Here’s a quote from their web site. And they’re right, that’s exactly what I thought, but I have a long history of working with boy scout troops and Christian youth groups so I couldn’t  not support their efforts.

*So it’s clear…*
Just a quick disclaimer about Fattie Pistons … They are made out of a few pieces of PVC pipe and a cap. There is nothing fancy about them.

You’re probably thinking, “I could just make that… If I wanted to make one, I could pick everything up at a home improvement store.”

You could … But then you would have to make a trip to the store, hall the stuff home, get the tools out, and make a mess. When it’s all over, you’ll have all kinds of PCV pipe left over that you won’t know what to do with, so it will just sit in your garage for six months and be a point of tension between you and your spouse … You probably should just buy one from us.

No one here is trying to pawn off a couple pieces of PVC pipe as a fine kitchen utensil … it is what it is; a couple of pieces of PVC pipe.

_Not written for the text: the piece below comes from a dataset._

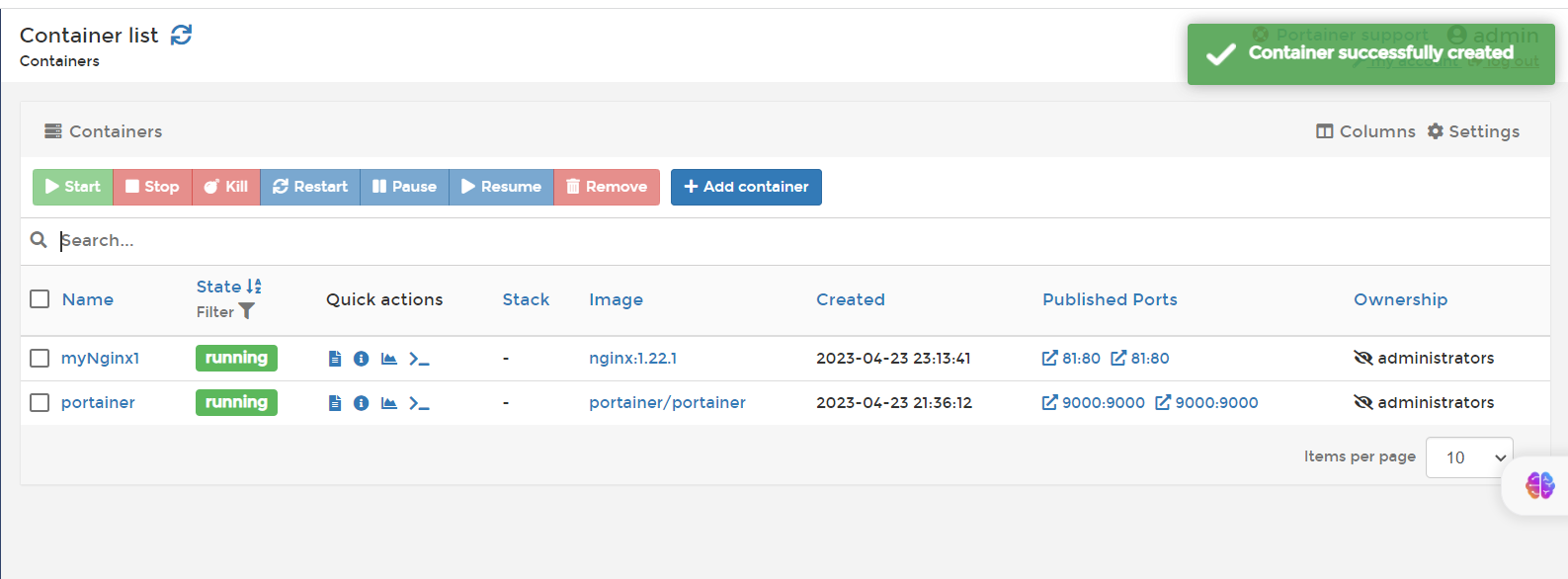The width and height of the screenshot is (1568, 579).
Task: Open logs icon for myNginx1 container
Action: coord(335,359)
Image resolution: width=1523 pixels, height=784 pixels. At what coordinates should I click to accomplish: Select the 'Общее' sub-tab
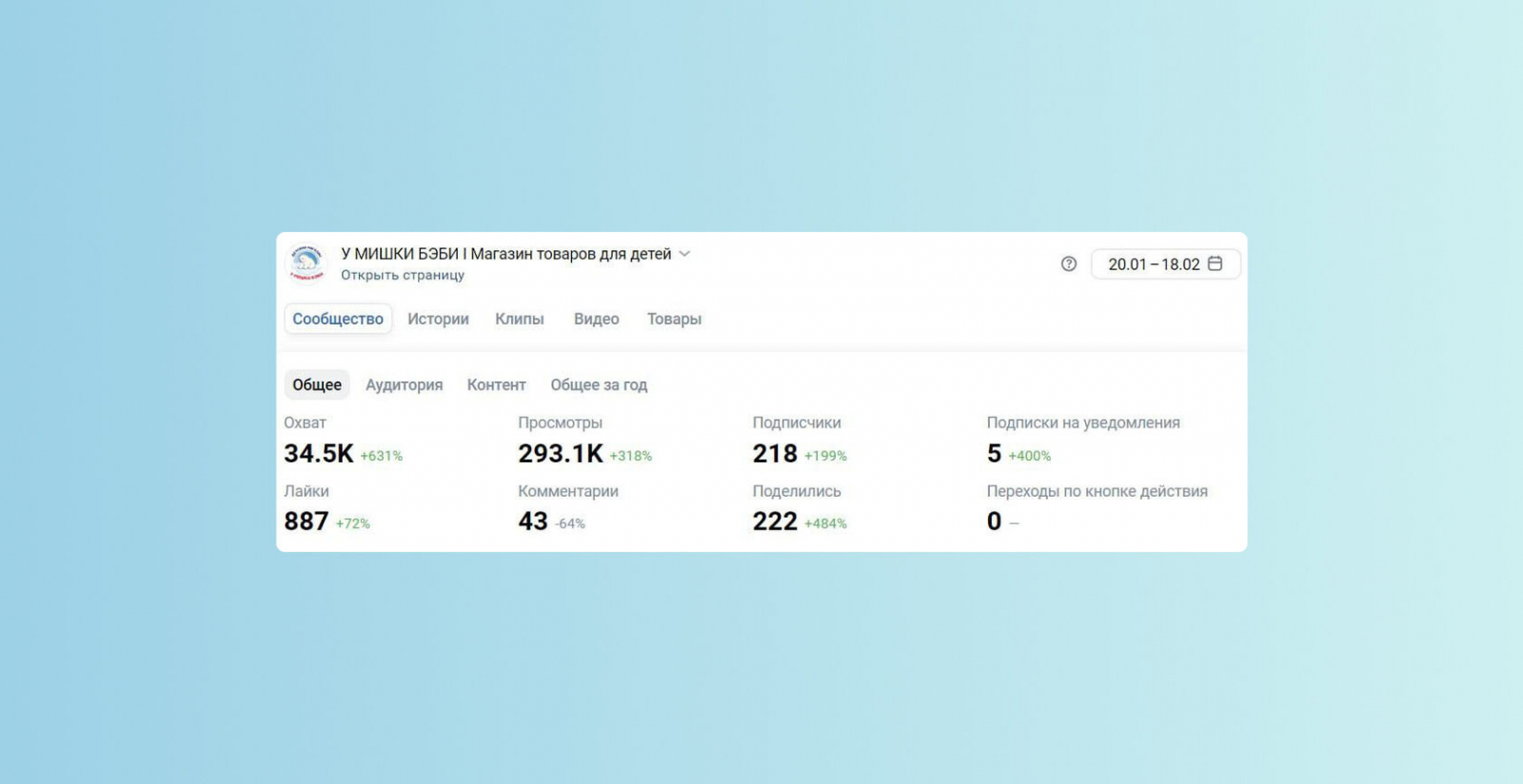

We just have a great idea about how to make near perfect fatties … and we want to use it to help out a few high school kids.


----------



## richoso1 (Sep 23, 2010)

I'm a satisfied customer who's enjoyed this gadget for about a year without problems. This was original mentioned on this site by the one and only "Queen of Q", Jeanie. (cowgirl).


----------



## smoke_chef (Sep 23, 2010)

I ordered one a couple of weeks ago from that site. I couldn't believe it was $10 flat. Nothing extra for shipping. I haven't tried it yet but I was glad to get it from them. The money seems to go to a good cause.


----------



## mballi3011 (Sep 23, 2010)

I was gonna say that Jeanie forst brought the piston out to play. Atleast I think that she invented it. But she did in our eyes anyway.


----------



## princess (Sep 23, 2010)

Yeah, I tried to make one myself. I don't like it very much and think it looks janky. I had asked Cowgirl about hers and she directed me to the above mentioned site.

Way better, IMHO.

-Princess


----------



## ack226 (Sep 23, 2010)

I first learned about these on Cowgirl's site.  I've been meaning to make one.  I went ahead and ordered one of these so I'll actually have one in my hand and not on my to-do list!


----------



## cowgirl (Sep 23, 2010)

Here's my first post on the piston on this forum...  http://www.smokingmeatforums.com/forum/thread/82480/my-fatty-piston

I mentioned that Grillinsky had made the first one using an arrow shaft and some wood.  Now he sells the plastic ones on his site. They are slightly different but I"m sure they work fine! 
	

	
	
		
		



		
		
	


	





    Not everyone has access to tools to make them.


----------